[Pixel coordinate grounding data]
####
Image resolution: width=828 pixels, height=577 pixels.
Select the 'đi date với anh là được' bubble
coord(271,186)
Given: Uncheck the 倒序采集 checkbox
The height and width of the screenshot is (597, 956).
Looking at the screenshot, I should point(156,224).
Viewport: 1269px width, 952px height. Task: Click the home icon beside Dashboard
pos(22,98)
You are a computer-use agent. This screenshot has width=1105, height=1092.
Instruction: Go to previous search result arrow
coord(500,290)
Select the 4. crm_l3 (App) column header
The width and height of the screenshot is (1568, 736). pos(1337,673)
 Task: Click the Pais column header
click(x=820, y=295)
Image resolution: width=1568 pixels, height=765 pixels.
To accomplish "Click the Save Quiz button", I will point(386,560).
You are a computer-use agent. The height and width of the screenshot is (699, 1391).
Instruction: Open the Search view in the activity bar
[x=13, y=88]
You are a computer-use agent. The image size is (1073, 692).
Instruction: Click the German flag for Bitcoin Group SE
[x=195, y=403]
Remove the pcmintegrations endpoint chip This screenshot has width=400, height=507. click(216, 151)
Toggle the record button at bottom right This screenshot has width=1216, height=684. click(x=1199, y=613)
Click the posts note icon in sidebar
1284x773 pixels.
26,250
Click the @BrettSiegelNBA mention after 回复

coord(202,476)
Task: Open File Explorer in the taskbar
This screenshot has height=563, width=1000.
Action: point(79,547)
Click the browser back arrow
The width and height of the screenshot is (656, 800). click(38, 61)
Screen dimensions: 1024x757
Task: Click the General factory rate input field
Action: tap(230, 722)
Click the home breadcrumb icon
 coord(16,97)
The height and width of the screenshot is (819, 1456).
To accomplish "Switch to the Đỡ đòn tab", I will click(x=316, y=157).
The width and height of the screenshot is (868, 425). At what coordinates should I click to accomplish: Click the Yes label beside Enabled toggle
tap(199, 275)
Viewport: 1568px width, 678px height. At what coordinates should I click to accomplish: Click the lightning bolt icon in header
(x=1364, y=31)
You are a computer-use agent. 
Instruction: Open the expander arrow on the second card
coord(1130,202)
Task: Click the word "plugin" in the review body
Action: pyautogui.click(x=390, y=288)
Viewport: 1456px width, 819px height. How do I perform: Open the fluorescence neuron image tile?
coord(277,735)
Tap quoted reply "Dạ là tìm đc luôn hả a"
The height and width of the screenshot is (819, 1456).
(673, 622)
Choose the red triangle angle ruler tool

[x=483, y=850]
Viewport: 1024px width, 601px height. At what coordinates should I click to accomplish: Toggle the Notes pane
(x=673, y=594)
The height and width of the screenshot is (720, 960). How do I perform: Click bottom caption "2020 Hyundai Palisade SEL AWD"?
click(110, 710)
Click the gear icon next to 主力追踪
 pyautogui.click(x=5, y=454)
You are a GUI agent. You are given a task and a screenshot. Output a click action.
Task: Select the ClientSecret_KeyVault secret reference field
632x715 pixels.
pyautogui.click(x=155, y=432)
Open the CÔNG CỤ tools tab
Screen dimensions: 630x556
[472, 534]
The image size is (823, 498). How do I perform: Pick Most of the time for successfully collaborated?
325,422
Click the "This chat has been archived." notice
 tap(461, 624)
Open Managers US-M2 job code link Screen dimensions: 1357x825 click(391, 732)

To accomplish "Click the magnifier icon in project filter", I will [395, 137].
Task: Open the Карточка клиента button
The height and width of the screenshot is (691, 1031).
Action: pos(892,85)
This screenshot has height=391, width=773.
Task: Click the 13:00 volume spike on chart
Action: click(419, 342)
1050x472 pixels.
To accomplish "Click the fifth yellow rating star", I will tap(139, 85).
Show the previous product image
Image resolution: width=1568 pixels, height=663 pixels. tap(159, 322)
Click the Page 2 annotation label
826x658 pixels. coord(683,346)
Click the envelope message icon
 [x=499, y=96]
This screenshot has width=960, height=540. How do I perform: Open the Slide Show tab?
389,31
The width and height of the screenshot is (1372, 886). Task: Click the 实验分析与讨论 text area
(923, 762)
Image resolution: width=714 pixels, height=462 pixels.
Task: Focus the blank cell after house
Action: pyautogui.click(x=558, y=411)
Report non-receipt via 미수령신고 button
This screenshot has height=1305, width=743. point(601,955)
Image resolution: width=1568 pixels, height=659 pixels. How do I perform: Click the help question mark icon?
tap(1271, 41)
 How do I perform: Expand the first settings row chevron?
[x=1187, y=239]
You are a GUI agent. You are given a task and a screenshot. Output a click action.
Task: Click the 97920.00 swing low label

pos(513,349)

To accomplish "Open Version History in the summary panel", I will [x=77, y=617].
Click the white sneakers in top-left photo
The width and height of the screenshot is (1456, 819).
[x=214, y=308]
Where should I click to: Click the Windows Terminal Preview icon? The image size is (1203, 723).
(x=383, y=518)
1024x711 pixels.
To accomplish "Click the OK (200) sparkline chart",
####
▸ **Exercise aim**:
Repeat back all entries verbatim.

▸ **Output of the task**:
Image resolution: width=828 pixels, height=577 pixels.
Select the 'đi date với anh là được' bubble
coord(271,186)
Given: Uncheck the 倒序采集 checkbox
The height and width of the screenshot is (597, 956).
Looking at the screenshot, I should point(156,224).
Viewport: 1269px width, 952px height. Task: Click the home icon beside Dashboard
pos(22,98)
You are a computer-use agent. This screenshot has width=1105, height=1092.
Instruction: Go to previous search result arrow
coord(500,290)
Select the 4. crm_l3 (App) column header
The width and height of the screenshot is (1568, 736). pos(1337,673)
 Task: Click the Pais column header
click(x=820, y=295)
Image resolution: width=1568 pixels, height=765 pixels.
To accomplish "Click the Save Quiz button", I will point(386,560).
You are a computer-use agent. The height and width of the screenshot is (699, 1391).
Instruction: Open the Search view in the activity bar
[x=13, y=88]
You are a computer-use agent. The image size is (1073, 692).
Instruction: Click the German flag for Bitcoin Group SE
[x=195, y=403]
Remove the pcmintegrations endpoint chip This screenshot has width=400, height=507. click(216, 151)
Toggle the record button at bottom right This screenshot has width=1216, height=684. click(x=1199, y=613)
Click the posts note icon in sidebar
1284x773 pixels.
26,250
Click the @BrettSiegelNBA mention after 回复

coord(202,476)
Task: Open File Explorer in the taskbar
This screenshot has height=563, width=1000.
Action: point(79,547)
Click the browser back arrow
The width and height of the screenshot is (656, 800). click(38, 61)
Screen dimensions: 1024x757
Task: Click the General factory rate input field
Action: tap(230, 722)
Click the home breadcrumb icon
 coord(16,97)
The height and width of the screenshot is (819, 1456).
To accomplish "Switch to the Đỡ đòn tab", I will click(x=316, y=157).
The width and height of the screenshot is (868, 425). At what coordinates should I click to accomplish: Click the Yes label beside Enabled toggle
tap(199, 275)
Viewport: 1568px width, 678px height. At what coordinates should I click to accomplish: Click the lightning bolt icon in header
(x=1364, y=31)
You are a computer-use agent. 
Instruction: Open the expander arrow on the second card
coord(1130,202)
Task: Click the word "plugin" in the review body
Action: pyautogui.click(x=390, y=288)
Viewport: 1456px width, 819px height. How do I perform: Open the fluorescence neuron image tile?
coord(277,735)
Tap quoted reply "Dạ là tìm đc luôn hả a"
The height and width of the screenshot is (819, 1456).
(673, 622)
Choose the red triangle angle ruler tool

[x=483, y=850]
Viewport: 1024px width, 601px height. At what coordinates should I click to accomplish: Toggle the Notes pane
(x=673, y=594)
The height and width of the screenshot is (720, 960). How do I perform: Click bottom caption "2020 Hyundai Palisade SEL AWD"?
click(110, 710)
Click the gear icon next to 主力追踪
 pyautogui.click(x=5, y=454)
You are a GUI agent. You are given a task and a screenshot. Output a click action.
Task: Select the ClientSecret_KeyVault secret reference field
632x715 pixels.
pyautogui.click(x=155, y=432)
Open the CÔNG CỤ tools tab
Screen dimensions: 630x556
[472, 534]
The image size is (823, 498). How do I perform: Pick Most of the time for successfully collaborated?
325,422
Click the "This chat has been archived." notice
 tap(461, 624)
Open Managers US-M2 job code link Screen dimensions: 1357x825 click(391, 732)

To accomplish "Click the magnifier icon in project filter", I will [395, 137].
Task: Open the Карточка клиента button
The height and width of the screenshot is (691, 1031).
Action: pos(892,85)
This screenshot has height=391, width=773.
Task: Click the 13:00 volume spike on chart
Action: click(419, 342)
1050x472 pixels.
To accomplish "Click the fifth yellow rating star", I will tap(139, 85).
Show the previous product image
Image resolution: width=1568 pixels, height=663 pixels. tap(159, 322)
Click the Page 2 annotation label
826x658 pixels. coord(683,346)
Click the envelope message icon
 [x=499, y=96]
This screenshot has width=960, height=540. How do I perform: Open the Slide Show tab?
389,31
The width and height of the screenshot is (1372, 886). Task: Click the 实验分析与讨论 text area
(923, 762)
Image resolution: width=714 pixels, height=462 pixels.
Task: Focus the blank cell after house
Action: pyautogui.click(x=558, y=411)
Report non-receipt via 미수령신고 button
This screenshot has height=1305, width=743. point(601,955)
Image resolution: width=1568 pixels, height=659 pixels. How do I perform: Click the help question mark icon?
tap(1271, 41)
 How do I perform: Expand the first settings row chevron?
[x=1187, y=239]
You are a GUI agent. You are given a task and a screenshot. Output a click action.
Task: Click the 97920.00 swing low label

pos(513,349)

To accomplish "Open Version History in the summary panel", I will [x=77, y=617].
Click the white sneakers in top-left photo
The width and height of the screenshot is (1456, 819).
[x=214, y=308]
Where should I click to: Click the Windows Terminal Preview icon? The image size is (1203, 723).
(x=383, y=518)
1024x711 pixels.
To accomplish "Click the OK (200) sparkline chart",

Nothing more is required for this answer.